═══ Given entries ═══

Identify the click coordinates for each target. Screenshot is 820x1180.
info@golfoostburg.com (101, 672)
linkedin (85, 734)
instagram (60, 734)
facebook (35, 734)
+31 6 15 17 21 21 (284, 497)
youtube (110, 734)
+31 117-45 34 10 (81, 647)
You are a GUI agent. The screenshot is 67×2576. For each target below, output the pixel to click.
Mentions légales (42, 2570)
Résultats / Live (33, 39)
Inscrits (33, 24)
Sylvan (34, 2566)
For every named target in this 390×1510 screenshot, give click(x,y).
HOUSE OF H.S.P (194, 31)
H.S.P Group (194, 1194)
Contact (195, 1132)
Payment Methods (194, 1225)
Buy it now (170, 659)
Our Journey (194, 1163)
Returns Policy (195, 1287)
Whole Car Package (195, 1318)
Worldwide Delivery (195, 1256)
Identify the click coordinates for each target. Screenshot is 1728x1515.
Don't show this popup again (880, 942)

═══
═══ Given entries ═══

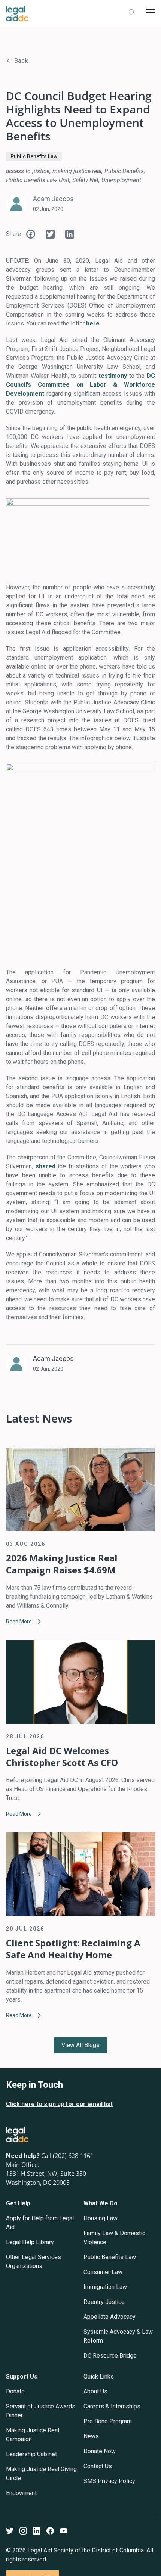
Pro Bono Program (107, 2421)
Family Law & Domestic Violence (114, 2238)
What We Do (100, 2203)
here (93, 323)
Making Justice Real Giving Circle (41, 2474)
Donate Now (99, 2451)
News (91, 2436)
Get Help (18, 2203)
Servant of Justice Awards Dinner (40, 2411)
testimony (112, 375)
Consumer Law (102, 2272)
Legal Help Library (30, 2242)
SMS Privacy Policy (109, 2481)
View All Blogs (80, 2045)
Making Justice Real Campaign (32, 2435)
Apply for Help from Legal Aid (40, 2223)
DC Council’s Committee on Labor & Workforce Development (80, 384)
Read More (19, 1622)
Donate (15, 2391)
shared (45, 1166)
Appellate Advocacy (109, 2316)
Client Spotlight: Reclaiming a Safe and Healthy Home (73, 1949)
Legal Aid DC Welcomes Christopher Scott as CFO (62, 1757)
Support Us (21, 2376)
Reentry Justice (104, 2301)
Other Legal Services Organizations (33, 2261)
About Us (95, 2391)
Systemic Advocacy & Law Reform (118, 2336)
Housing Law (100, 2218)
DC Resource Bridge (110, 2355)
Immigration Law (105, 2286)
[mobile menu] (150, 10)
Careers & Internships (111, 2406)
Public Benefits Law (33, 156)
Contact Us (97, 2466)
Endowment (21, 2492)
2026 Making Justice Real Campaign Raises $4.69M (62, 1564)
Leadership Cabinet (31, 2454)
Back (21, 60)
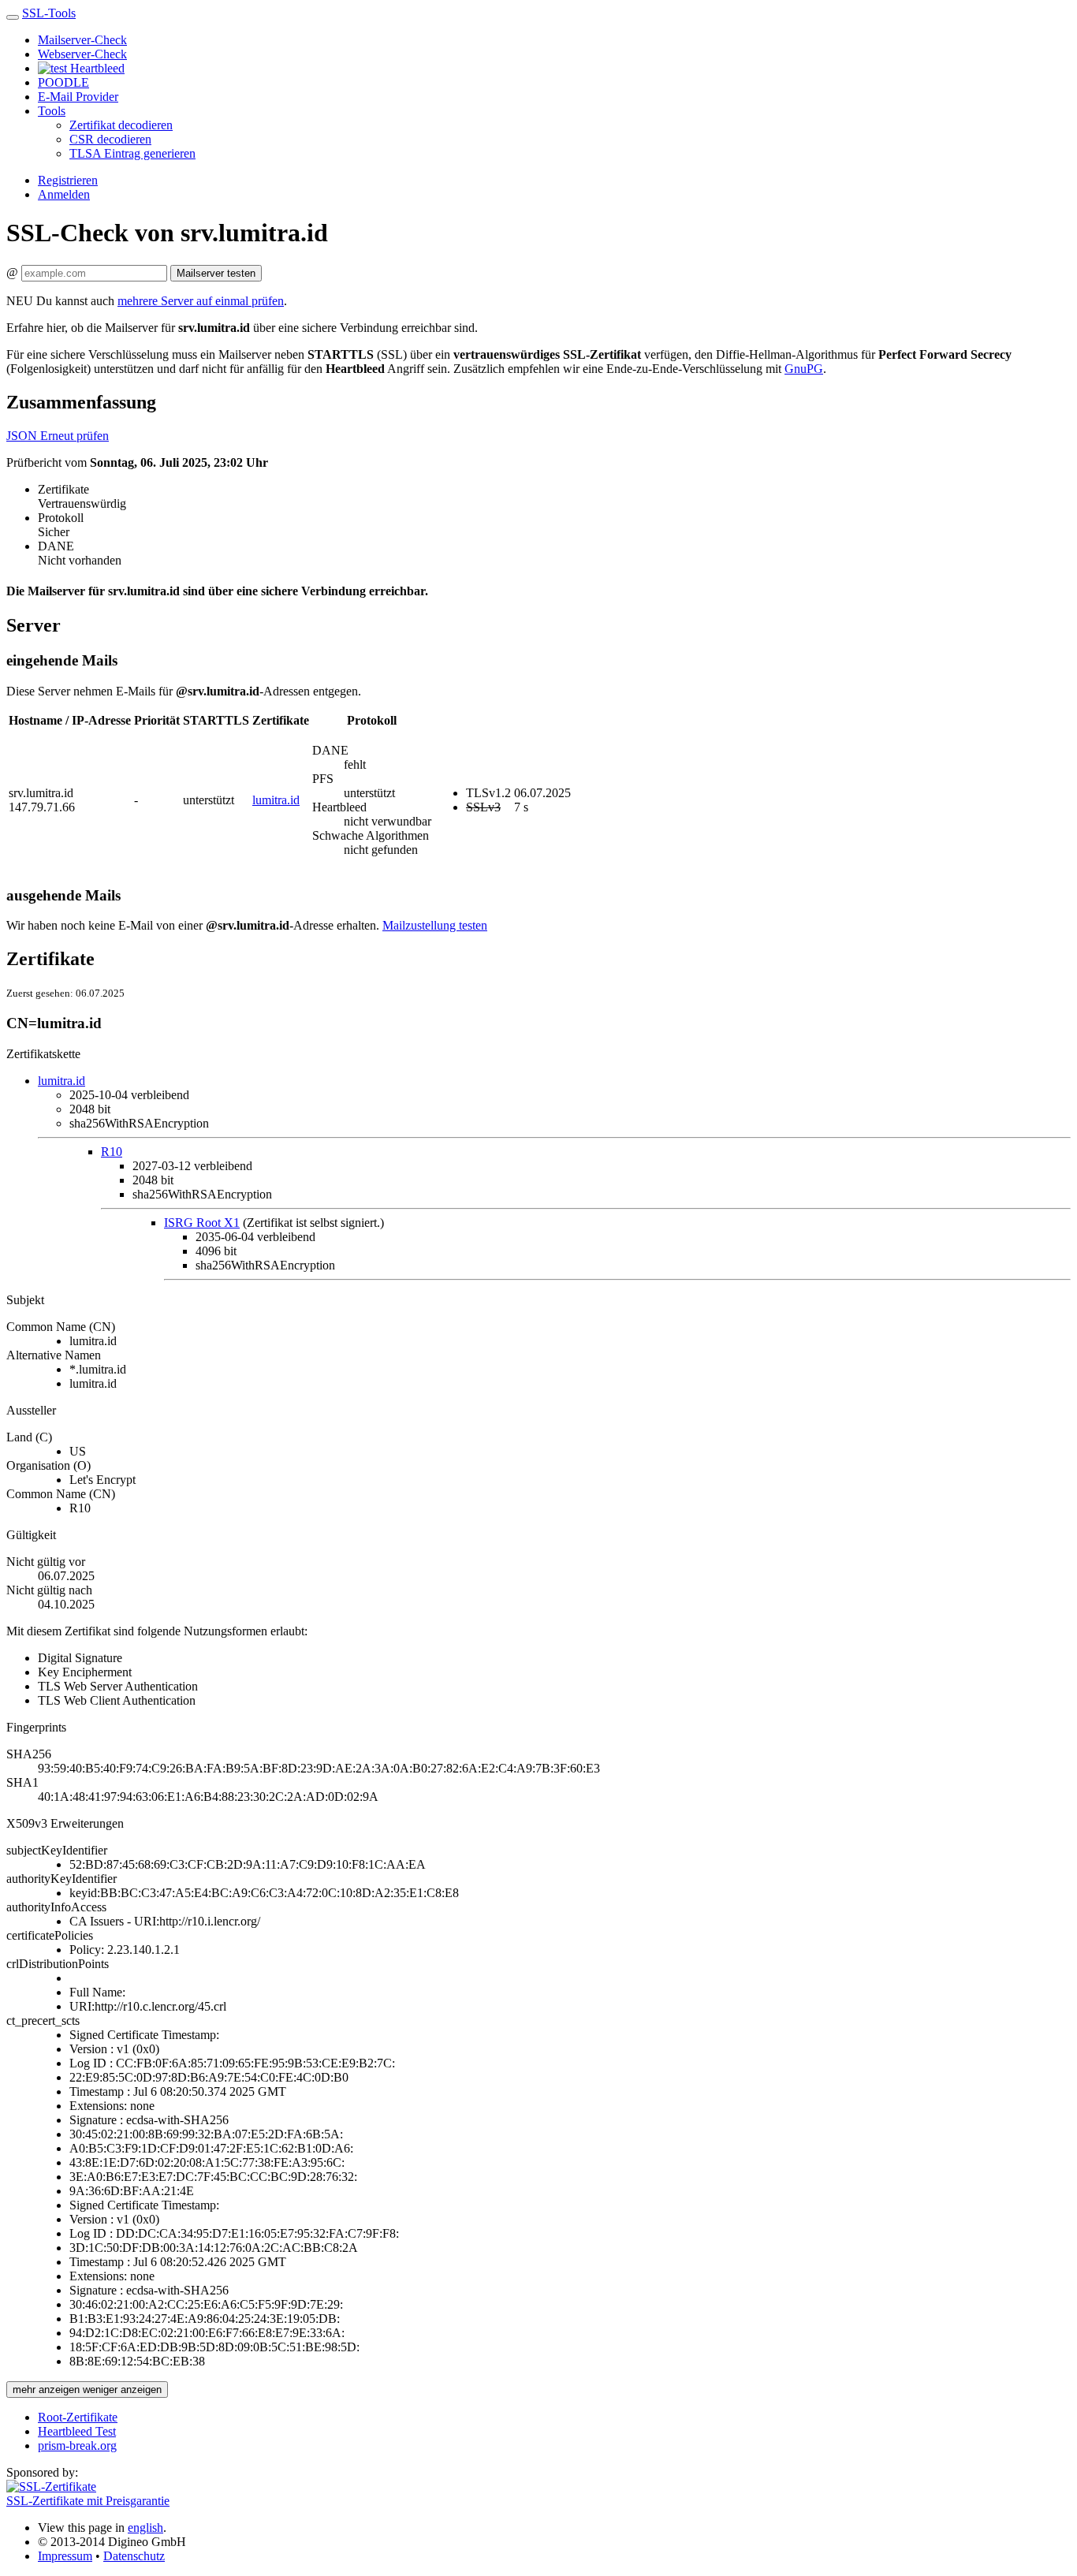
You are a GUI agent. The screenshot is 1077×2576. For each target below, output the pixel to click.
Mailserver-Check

═══
═══ Given entries ═══

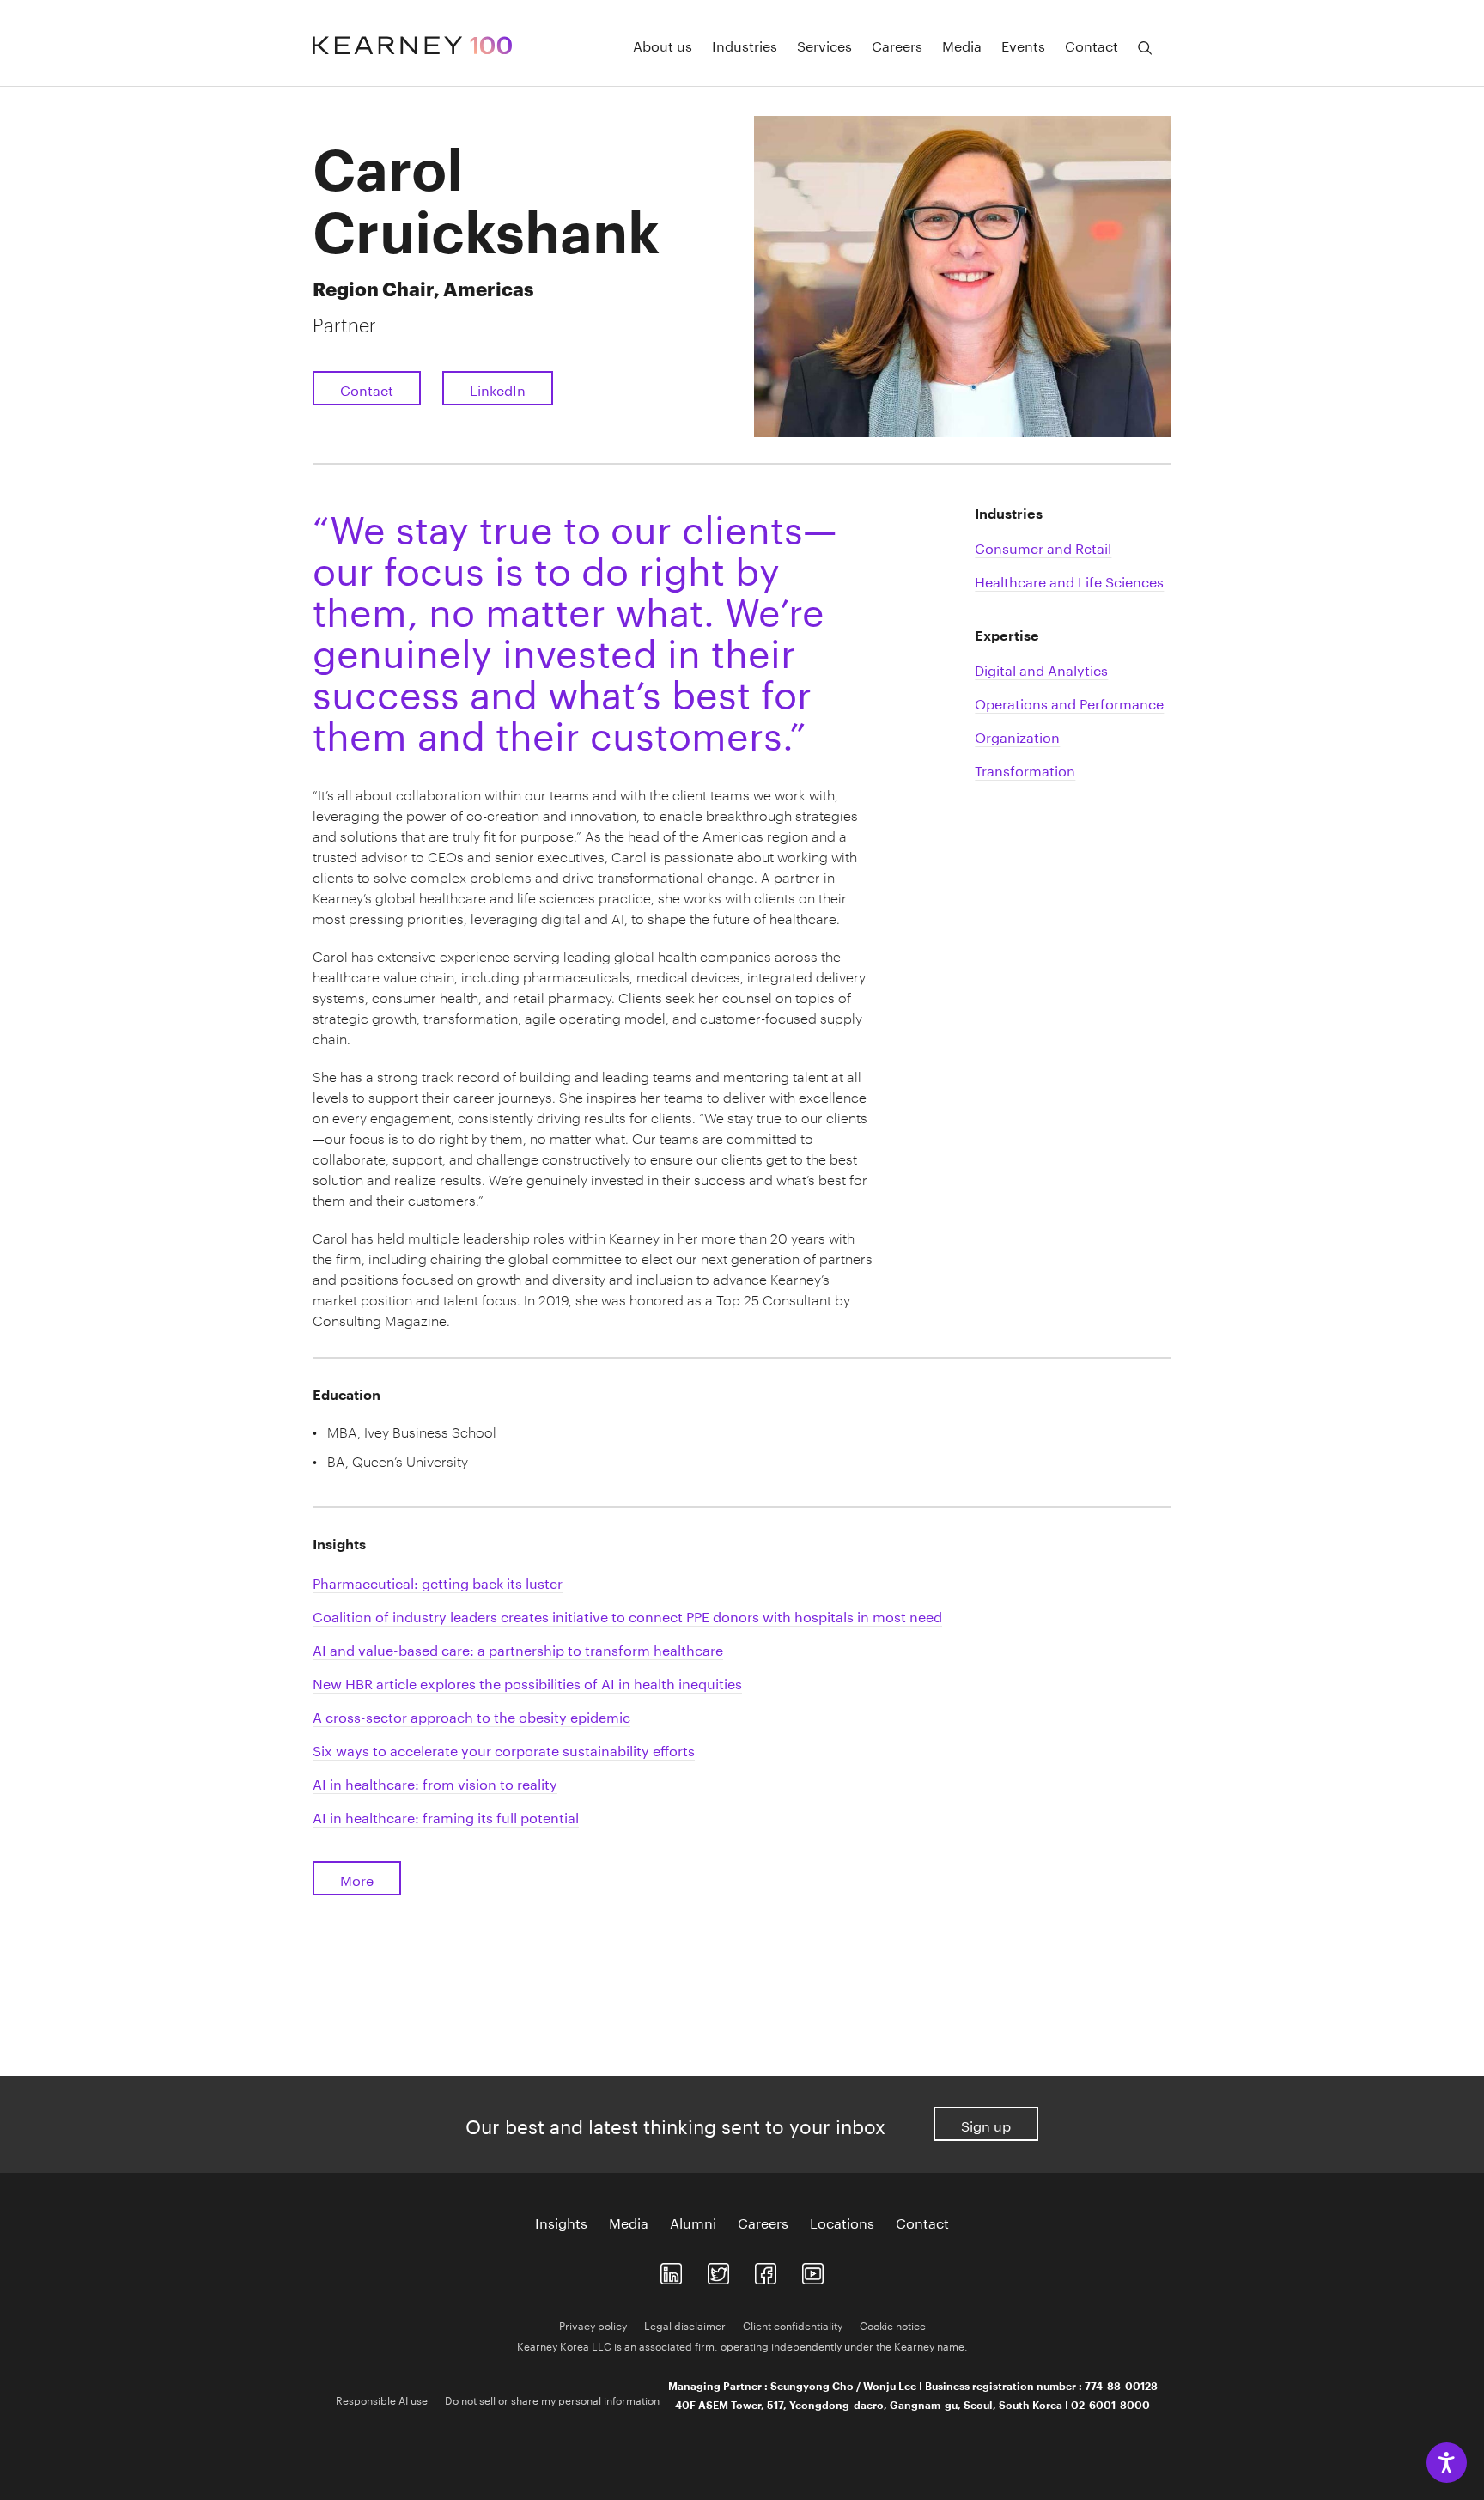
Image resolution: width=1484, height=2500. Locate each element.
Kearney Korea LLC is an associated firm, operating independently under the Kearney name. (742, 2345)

═══

What you have to do ▸ Your reply is to repeat, unchanged, the lines above running from the one with "What We Do (100, 2203)" up to and including the one with "Legal Help Library (30, 2242)".

Your solution ▸
What We Do (100, 2203)
here (93, 323)
Making Justice Real Giving Circle (41, 2474)
Donate Now (99, 2451)
News (91, 2436)
Get Help (18, 2203)
Servant of Justice Awards Dinner (40, 2411)
testimony (112, 375)
Consumer Law (102, 2272)
Legal Help Library (30, 2242)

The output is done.